EXERCISE> Using the records below, copy exactly the part that opens with the line holding "This screenshot has height=310, width=523." and closes with the line holding "Image resolution: width=421", minus the pictures.

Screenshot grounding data
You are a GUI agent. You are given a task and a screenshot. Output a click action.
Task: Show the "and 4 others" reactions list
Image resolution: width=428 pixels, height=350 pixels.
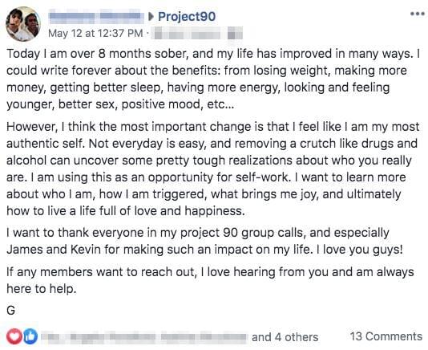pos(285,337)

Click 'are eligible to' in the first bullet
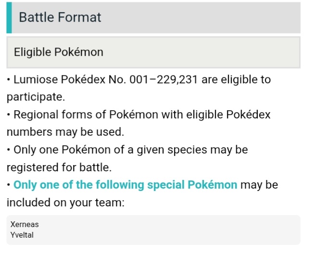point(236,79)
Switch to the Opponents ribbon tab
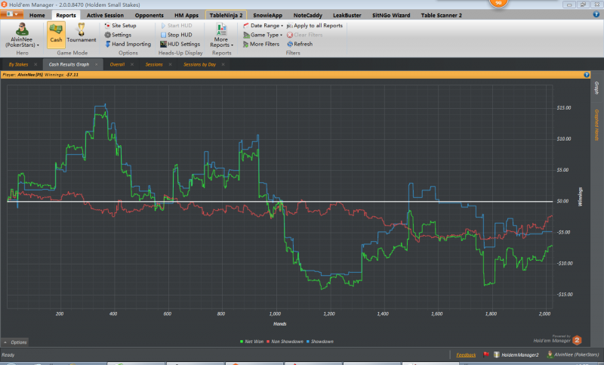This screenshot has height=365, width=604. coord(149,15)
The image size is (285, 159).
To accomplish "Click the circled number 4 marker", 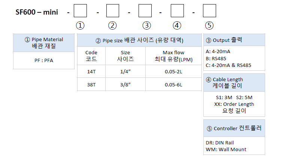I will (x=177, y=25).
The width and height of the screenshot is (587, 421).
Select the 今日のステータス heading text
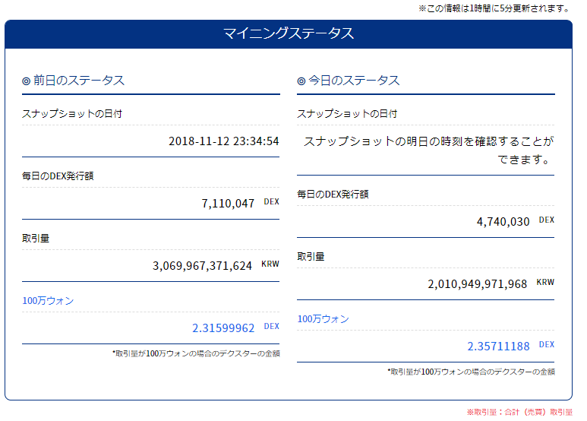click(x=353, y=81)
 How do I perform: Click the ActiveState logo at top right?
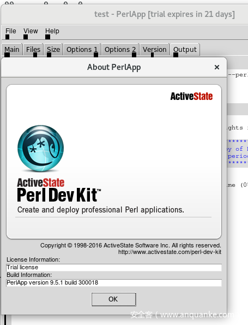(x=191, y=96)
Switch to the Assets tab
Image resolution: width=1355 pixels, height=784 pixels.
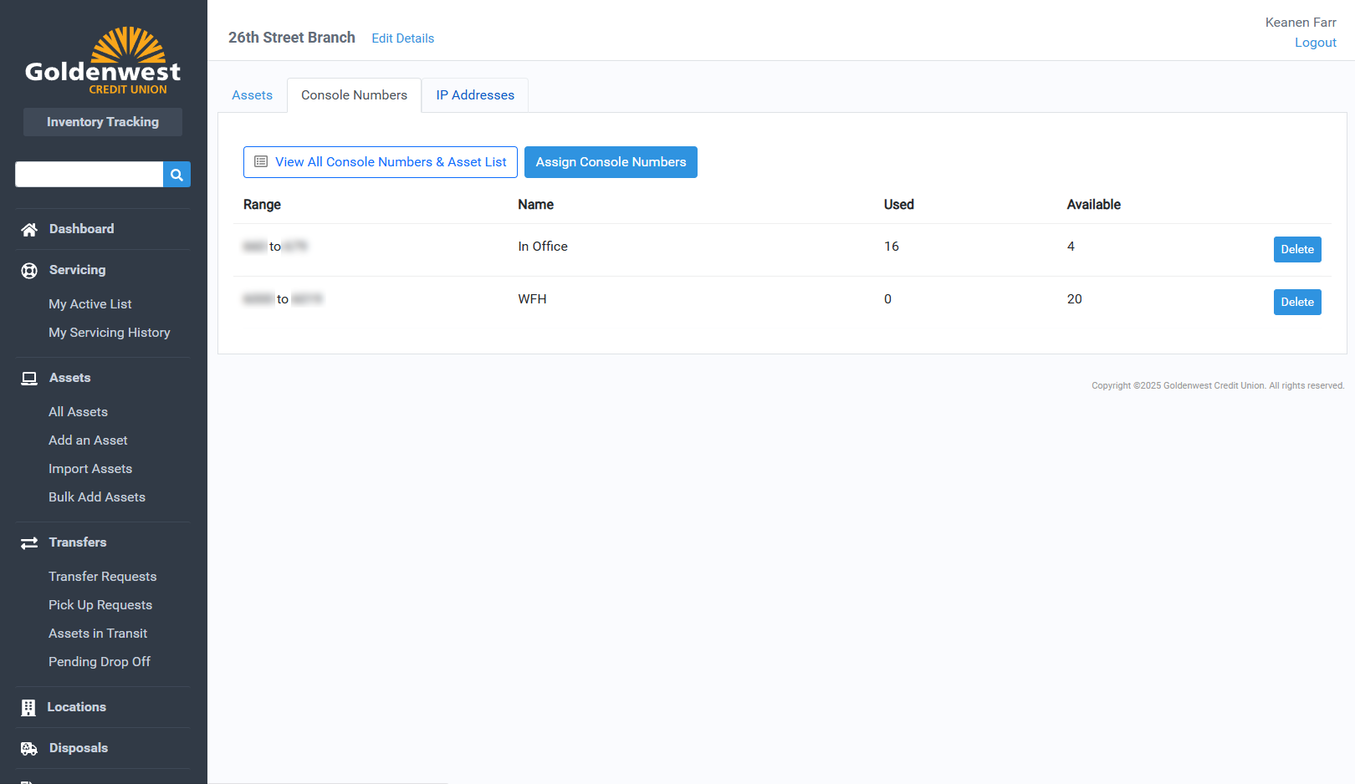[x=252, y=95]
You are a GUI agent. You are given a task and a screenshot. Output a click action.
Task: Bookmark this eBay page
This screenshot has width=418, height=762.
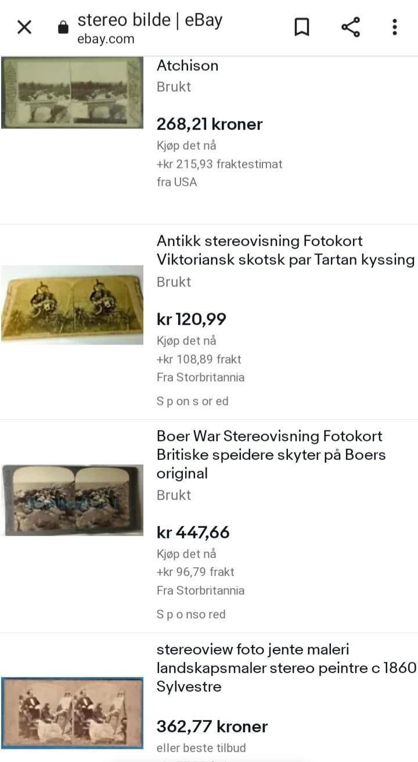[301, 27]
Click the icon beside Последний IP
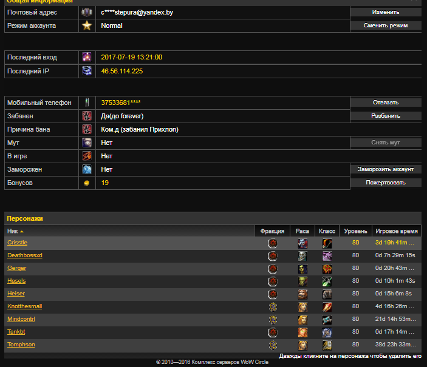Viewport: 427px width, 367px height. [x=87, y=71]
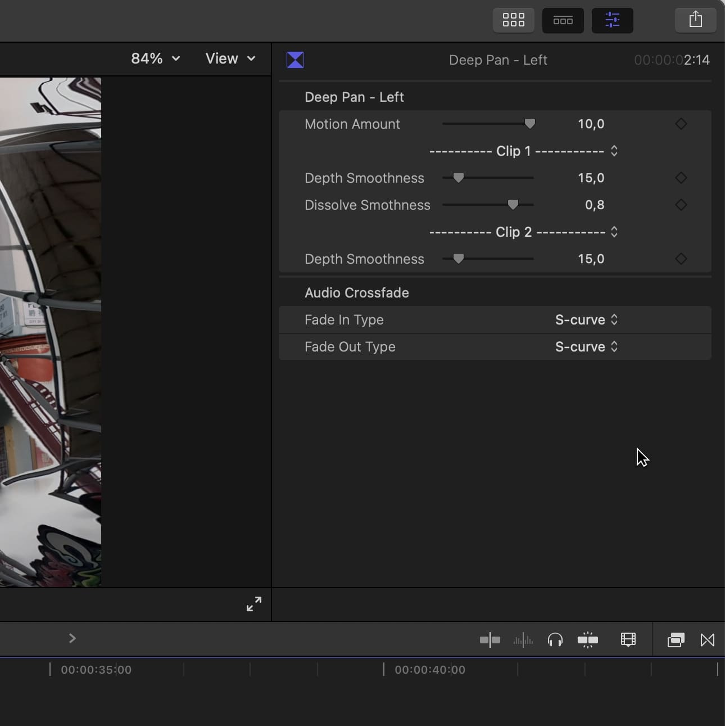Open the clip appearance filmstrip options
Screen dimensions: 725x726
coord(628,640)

...

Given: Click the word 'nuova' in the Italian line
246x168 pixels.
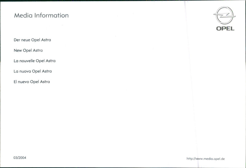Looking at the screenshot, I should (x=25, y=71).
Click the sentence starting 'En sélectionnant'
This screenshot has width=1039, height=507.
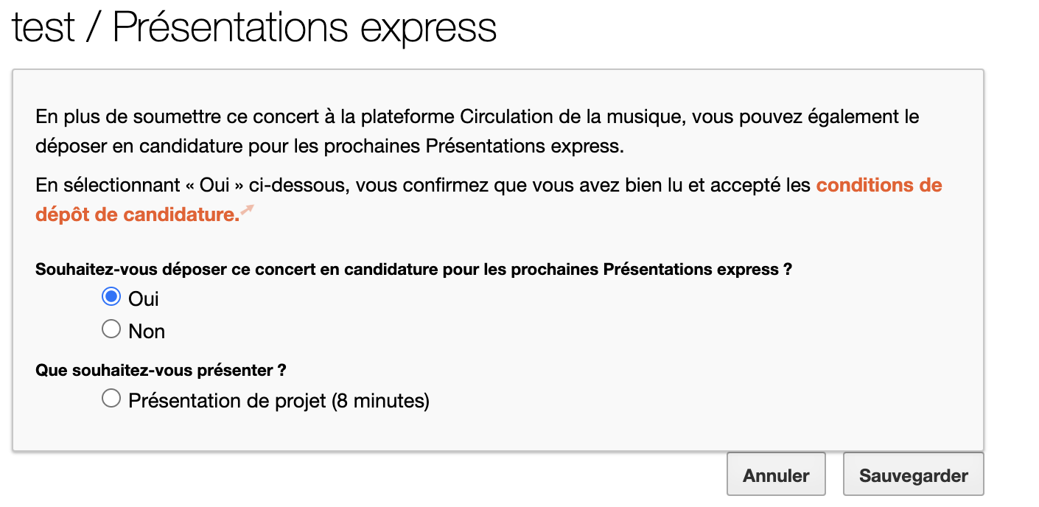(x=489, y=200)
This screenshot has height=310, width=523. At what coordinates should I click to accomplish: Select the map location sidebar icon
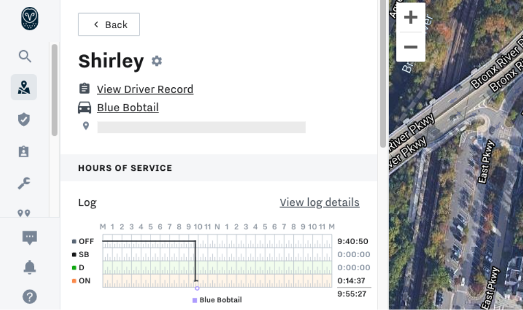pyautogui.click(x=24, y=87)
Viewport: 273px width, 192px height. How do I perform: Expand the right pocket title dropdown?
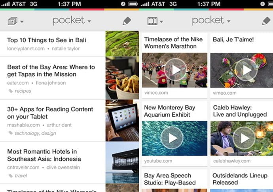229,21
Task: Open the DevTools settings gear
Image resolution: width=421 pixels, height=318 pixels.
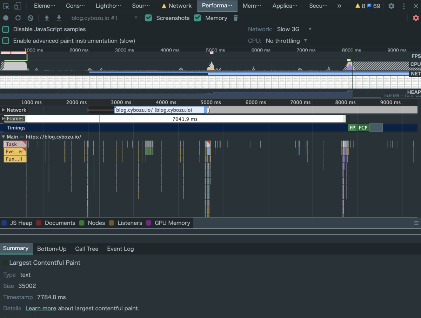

...

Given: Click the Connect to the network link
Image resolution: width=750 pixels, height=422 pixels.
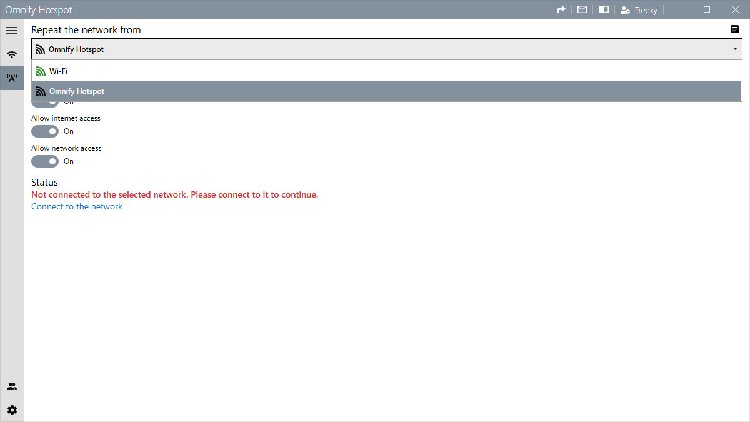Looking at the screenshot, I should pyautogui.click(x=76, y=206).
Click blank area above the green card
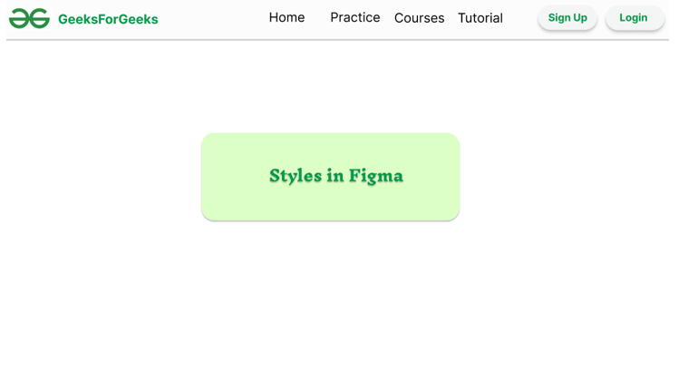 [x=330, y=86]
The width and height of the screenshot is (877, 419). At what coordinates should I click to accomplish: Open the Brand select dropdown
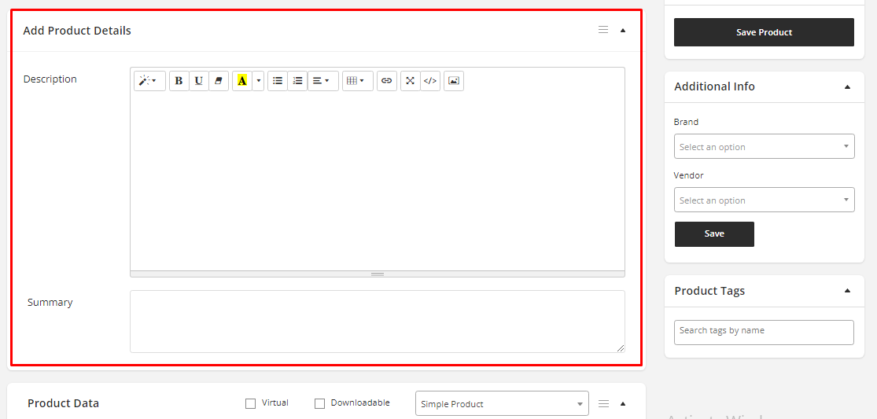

OUTPUT BELOW>
This screenshot has height=310, width=523. At what coordinates should I click to accomplish: Select the map location sidebar icon
pyautogui.click(x=24, y=87)
Viewport: 273px width, 192px height. How do I perform: Expand the right pocket title dropdown?
229,21
Task: Open the DevTools settings gear
Image resolution: width=421 pixels, height=318 pixels.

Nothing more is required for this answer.